Les pères solos sont-ils des mères comme les autres ?

Souvent moins défavorisés financièrement que les femmes seules mais moins étudiés, les veufs, célibataires ou divorcés avec enfants sont de plus en plus nombreux. Le plus difficile pour eux : dépasser les préjugés et faire la preuve de leur compétence, selon un récent travail de sociologues et d’ethnologues.

Ils sont une goutte d’eau dans un océan de mères. Mais de plus en plus nombreux. En vingt ans, ceux qu’on appelle les «pères solos» ont largement doublé. De 100 000 en 1990, ils sont passés à 241 000 en 2011 (1) et sont sans doute encore davantage aujourd’hui, à en croire les démographes qui évoquent une tendance loin d’être au bout de sa courbe. Moins scrutés, moins médiatisés, et aussi moins souvent en détresse financière que les mères solos, qui sont ces pères ? Des mères comme les autres ? Des sortes d’aventuriers pas forcément très bien vus au pays des stéréotypes ? Des militants de la cause paternelle dans une société qui tente d’installer l’égalité femmes-hommes mais sacralise toujours le rôle maternel ?

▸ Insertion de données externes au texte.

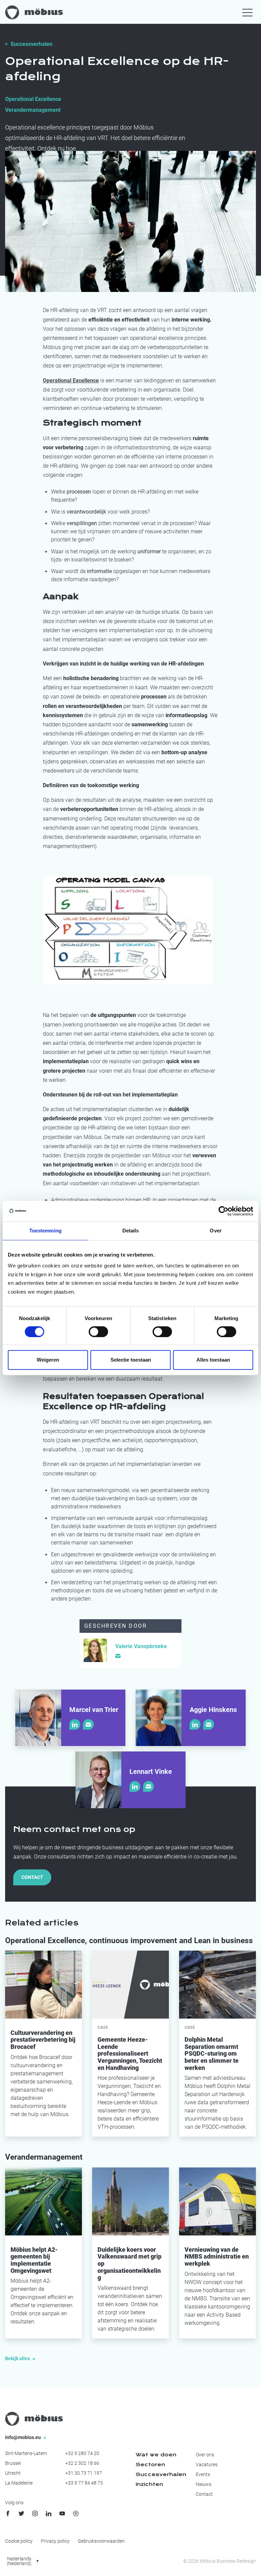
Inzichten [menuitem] (149, 2484)
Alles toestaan (213, 1360)
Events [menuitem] (203, 2474)
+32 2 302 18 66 (82, 2463)
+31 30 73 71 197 (83, 2473)
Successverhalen (31, 44)
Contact (32, 1877)
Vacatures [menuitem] (207, 2464)
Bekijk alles (18, 2358)
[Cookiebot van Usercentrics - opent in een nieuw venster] (223, 1211)
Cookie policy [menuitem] (19, 2541)
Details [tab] (130, 1230)
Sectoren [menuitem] (150, 2464)
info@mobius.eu (23, 2437)
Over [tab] (215, 1230)
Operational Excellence (33, 99)
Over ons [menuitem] (205, 2454)
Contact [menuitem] (204, 2494)
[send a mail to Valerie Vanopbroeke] (118, 1656)
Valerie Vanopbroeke (141, 1646)
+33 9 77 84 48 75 (84, 2483)
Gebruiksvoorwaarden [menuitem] (101, 2541)
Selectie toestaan (130, 1360)
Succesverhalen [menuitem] (161, 2474)
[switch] (98, 1331)
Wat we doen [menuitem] (156, 2455)
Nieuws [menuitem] (203, 2484)
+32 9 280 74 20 (82, 2453)
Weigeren (48, 1360)
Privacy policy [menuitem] (55, 2541)
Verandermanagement (32, 110)
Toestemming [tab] (45, 1230)
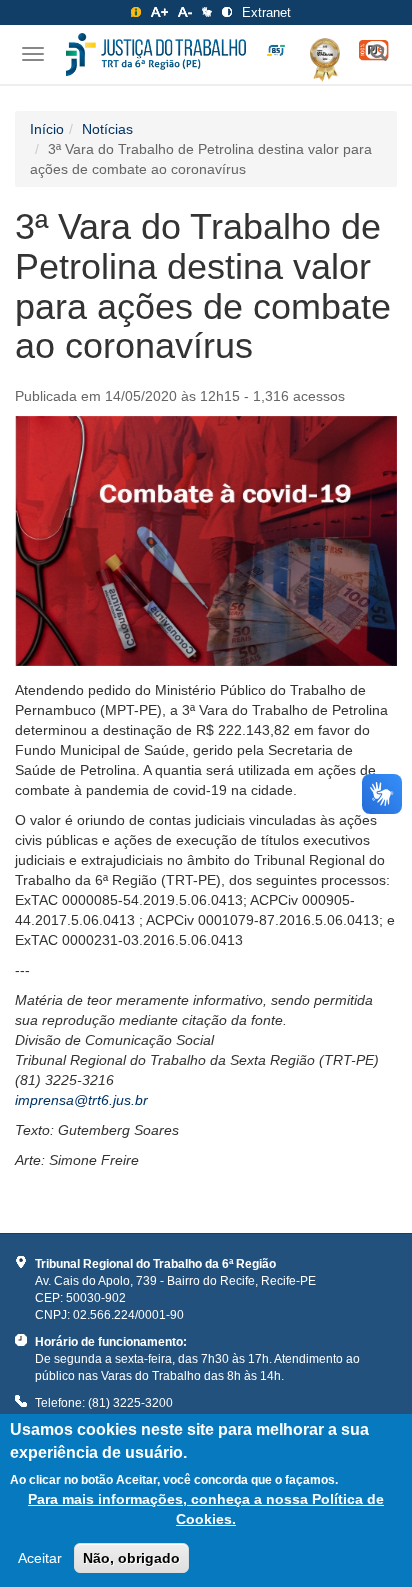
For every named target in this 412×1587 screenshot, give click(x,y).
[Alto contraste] (227, 12)
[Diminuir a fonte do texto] (185, 12)
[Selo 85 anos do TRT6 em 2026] (276, 51)
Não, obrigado (131, 1558)
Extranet (266, 12)
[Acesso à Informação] (136, 12)
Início (47, 129)
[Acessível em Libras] (207, 12)
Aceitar (40, 1558)
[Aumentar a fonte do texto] (159, 12)
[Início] (156, 54)
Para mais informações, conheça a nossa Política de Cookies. (206, 1509)
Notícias (107, 129)
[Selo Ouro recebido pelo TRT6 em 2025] (317, 56)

En 2010, le pédopsychiatre Patrick Huerre cosignait avec Christilla Pellé-Douël Pères solos, pères singuliers ? (Albin Michel) dans lequel il notait – entre autres – à quel point «être un père seul demeure un peu louche» et dans le même temps attendrit, voire inspire de la pitié avec des phrases comme «le pauvre, comment se débrouille-t-il ?»

Toujours «apprenants»

Sept ans plus tard, le regard a-t-il changé ? Un important travail vient de leur être consacré, publié dans le dernier bulletin trimestriel de la Revue des politiques sociales et familiales (2). Aux manettes, Alexandra Piesen, doctorante en sociologie au Centre de recherche sur les liens sociaux de l’université Paris-Descartes, et Danielle Boyer, ethnologue, responsable de l’Observatoire national de la petite enfance, qui suit de près les pères en congés parentaux et spécifiquement lancée sur la trace des pères solos «divorcés, célibataires ou veufs devenus « pères gardiens »». Le constat est partagé : «Il y a toujours en France des réticences idéologiques et sociales au modèle de l’implication paternelle.» Résultat ? Des pères qui, souvent, continuent à se définir comme des «apprenants». Avec des solos difficiles à débusquer et souvent discrets sur leur statut.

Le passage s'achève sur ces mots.